Lo dichiara la referente per la Sicilia di ‘Libellula’, nonché esponente del Comitato scientifico della ‘Noi’, Gloria Gramaglia, che da anni porta avanti dei percorsi di assistenza volontaria alla disforia di genere non solo in provincia insieme alla Clinica del Mediterraneo ed all’ASP.
La referente di ‘Libellula’ chiede “un’organizzazione in rete che partendo dall’assistenza psicologica possa giungere anche alle operazioni di mastoplastica additiva evitando a tante giovani i ‘viaggi’ della speranza nel nord Italia o all’estero.
Sono tantissimi –spiega la Gramaglia- i giovani che vivono relazioni spesso complicate non solo con gli altri ma anche con sé stessi a causa della disforia di genere.

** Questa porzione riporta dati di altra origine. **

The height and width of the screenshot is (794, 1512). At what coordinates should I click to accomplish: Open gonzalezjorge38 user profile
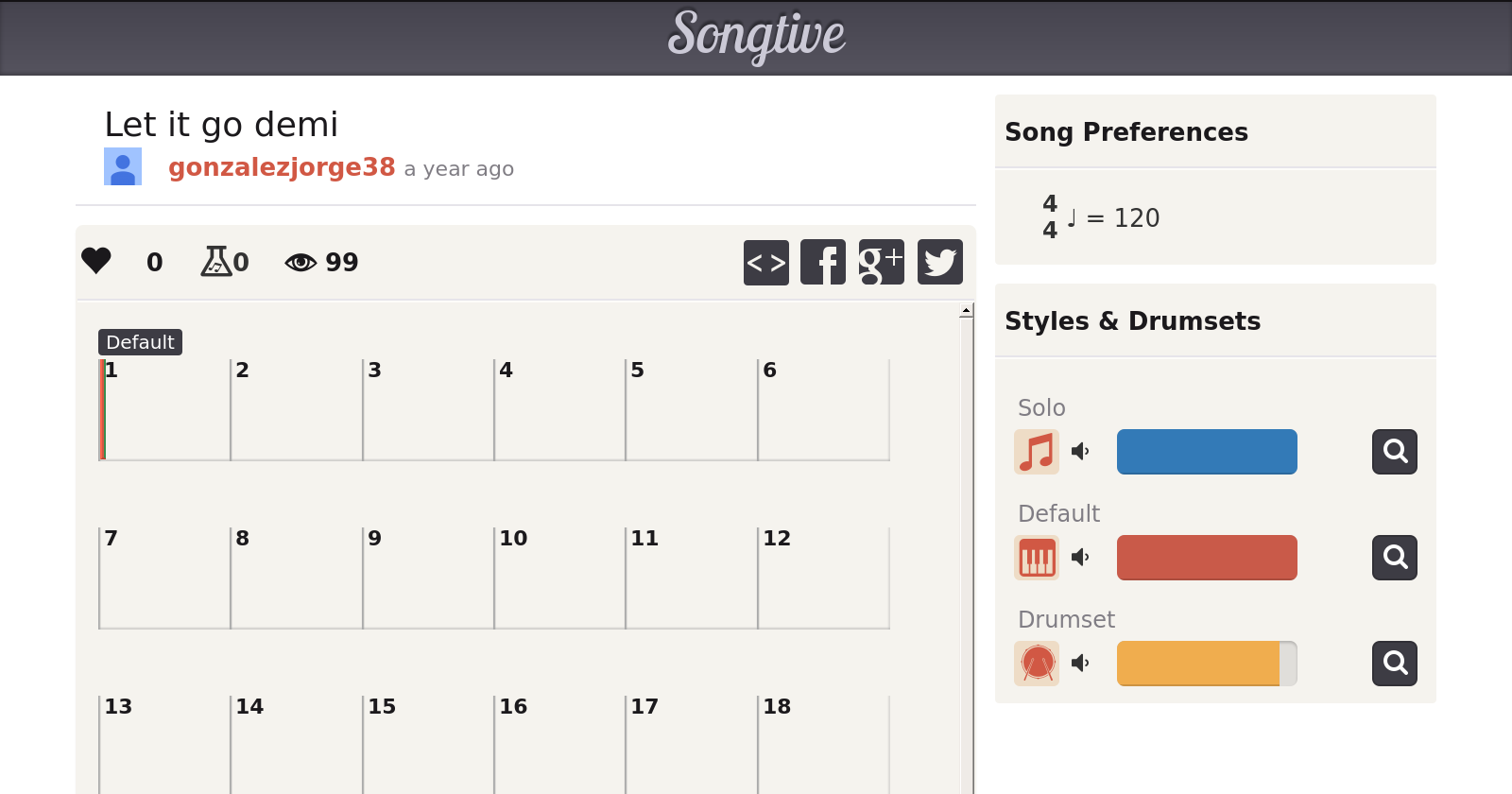click(282, 167)
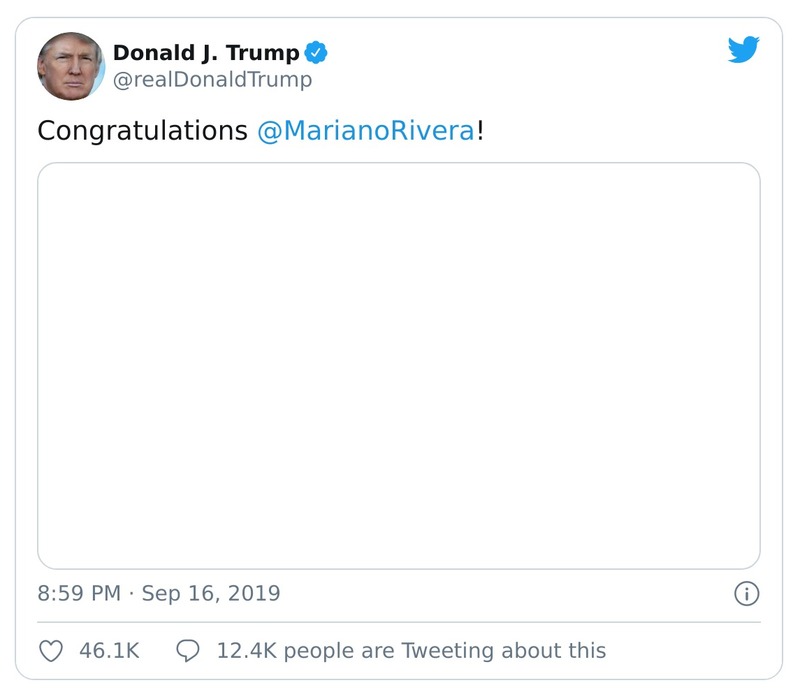Click the conversation speech bubble icon
The image size is (800, 699).
click(189, 650)
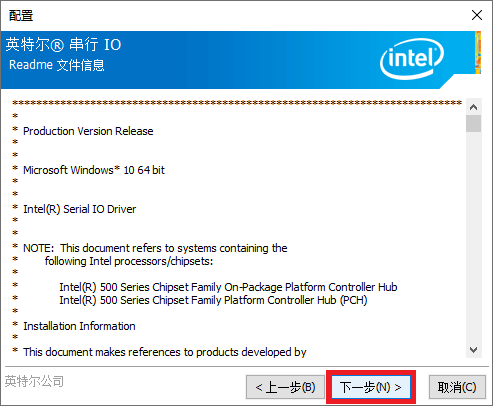Click the 'On-Package Platform Controller Hub' line
This screenshot has height=406, width=493.
click(228, 287)
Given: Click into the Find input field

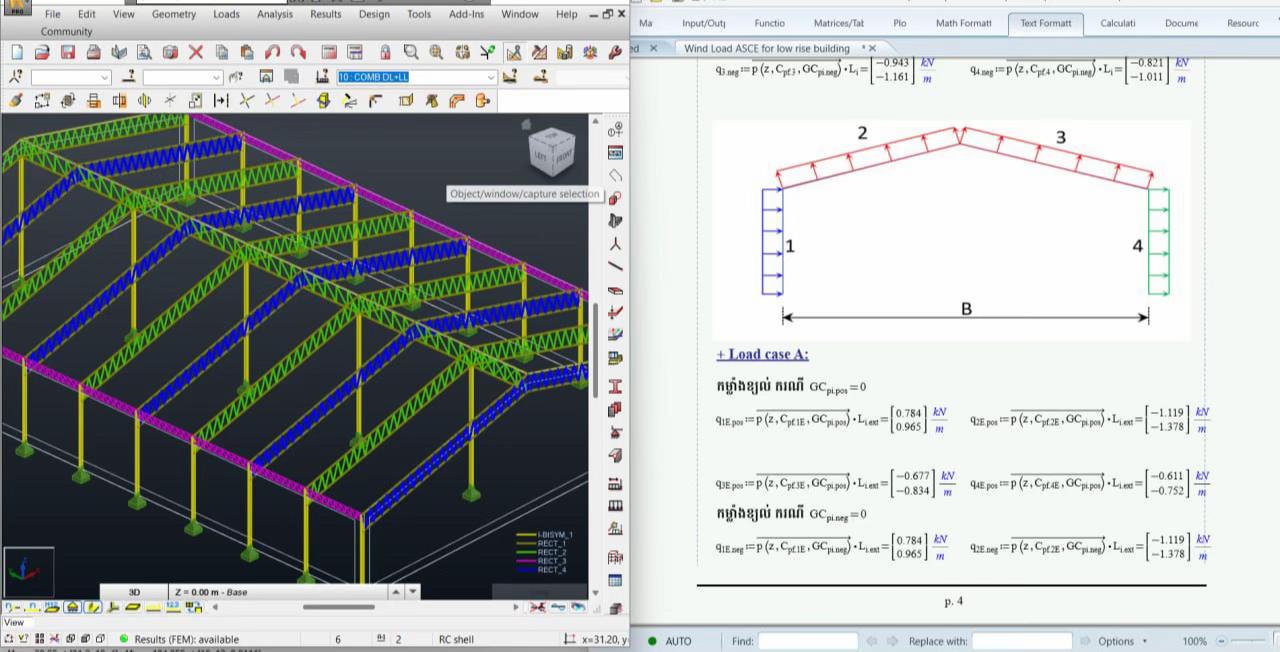Looking at the screenshot, I should [808, 641].
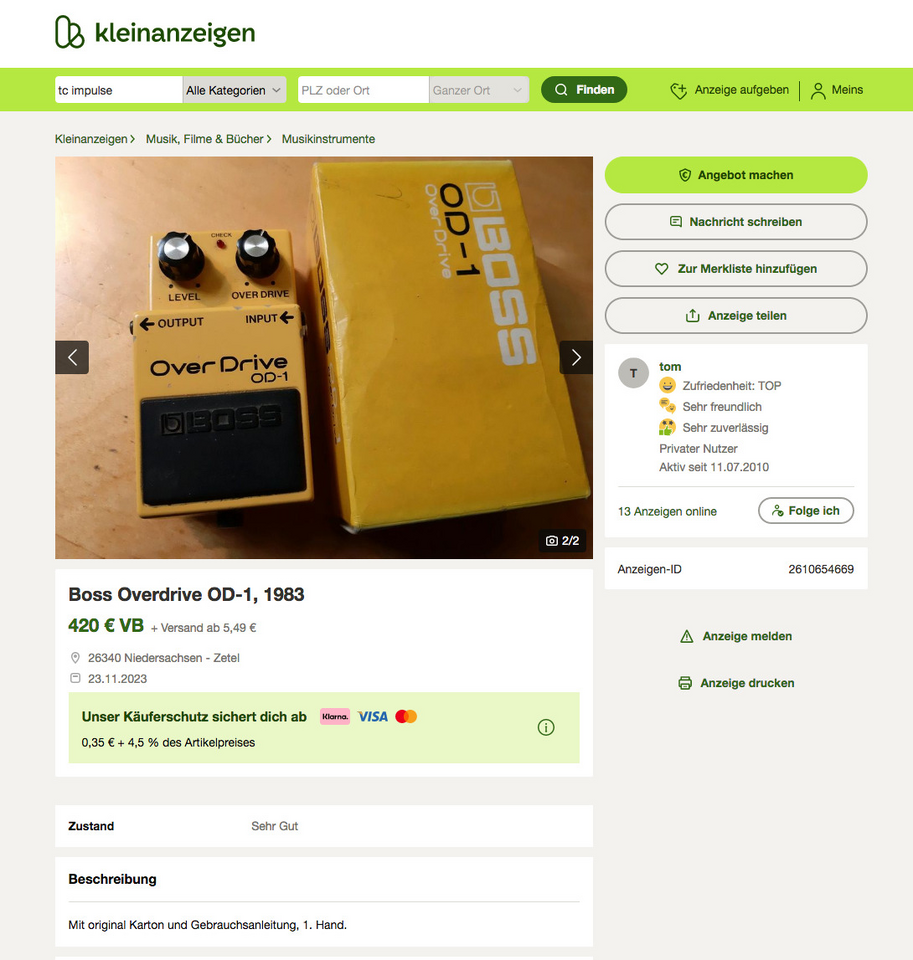This screenshot has height=960, width=913.
Task: Go to Musikinstrumente breadcrumb
Action: click(x=328, y=139)
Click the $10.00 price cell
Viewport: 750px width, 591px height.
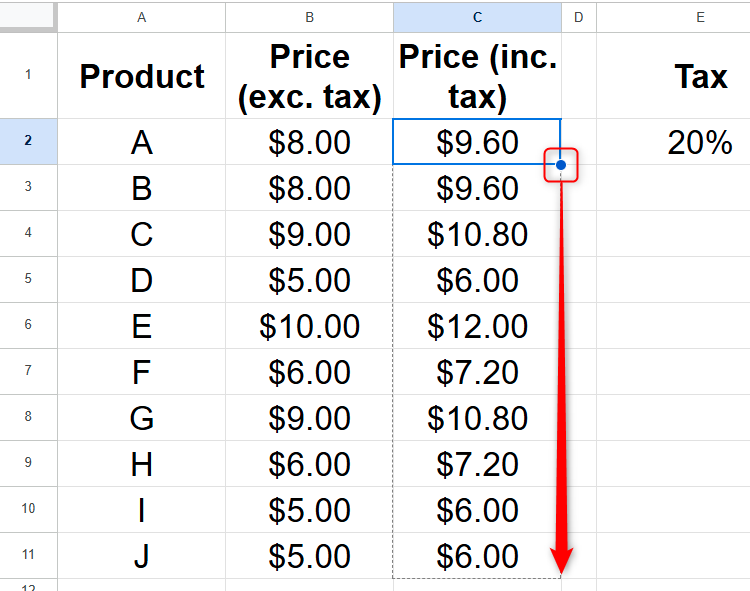(309, 326)
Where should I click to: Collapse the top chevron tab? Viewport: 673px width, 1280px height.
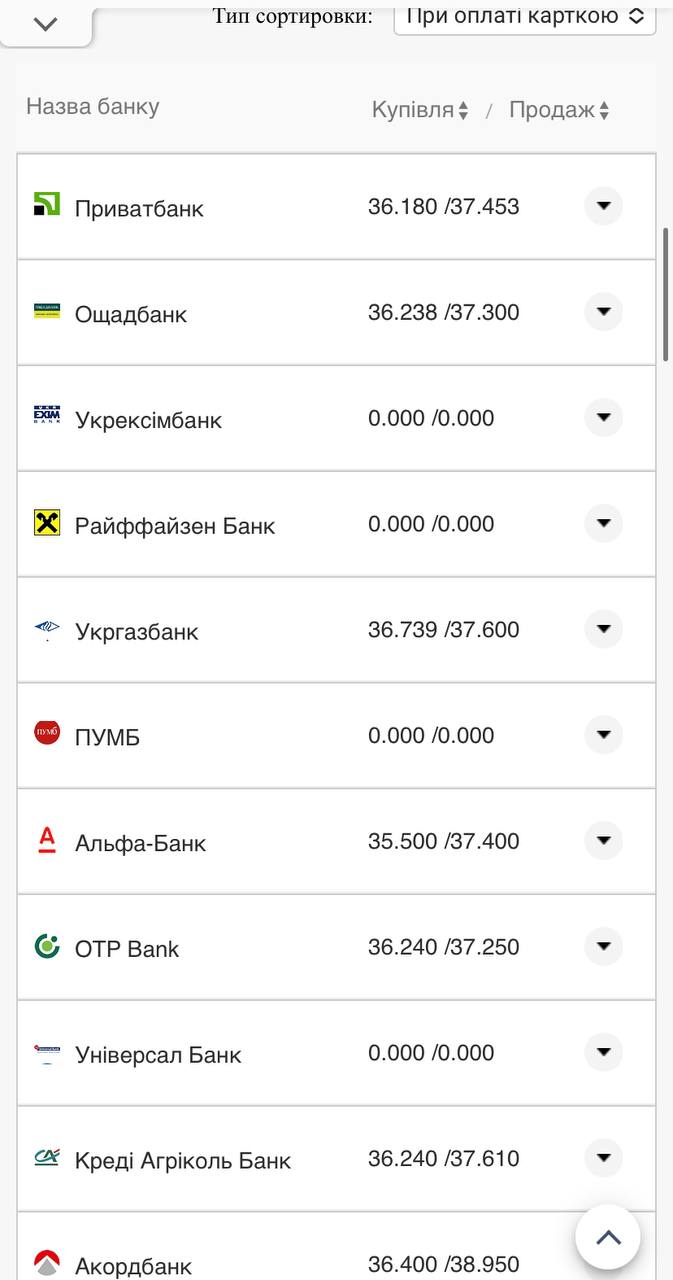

Dal cambiamento della voce a quello di sesso, passaggi mai facili e mai scontati e che, purtroppo rischiano di essere effettuati in modo sbagliato con le persone sbagliate accanto.
Ogni cittadino –aggiunge la Gramaglia- ha il diritto di farsi operare da chi vuole e l’OMS, Organizzazione Mondiale della Sanità, è da anni al fianco di queste persone ma purtroppo ci sono ancora regioni che non vogliono rimborsarne i costi.
La riattribuzione chirurgica di sesso –evidenzia Gloria Gramaglia, è un diritto non un capriccio. Purtroppo, da Roma in giù non c’è un solo sportello di assistenza. Vent’anni fa ero sola ad affrontare questo percorso, racconta, loro potrebbero non esserlo grazie anche alla NOI che ci affianca.
Ho già avuto un primo confronto con l’Asp, dice la Gramaglia. Spero di riuscire ad evitare che tante e tanti giovani oggi siano ancora costretti ad andar via”.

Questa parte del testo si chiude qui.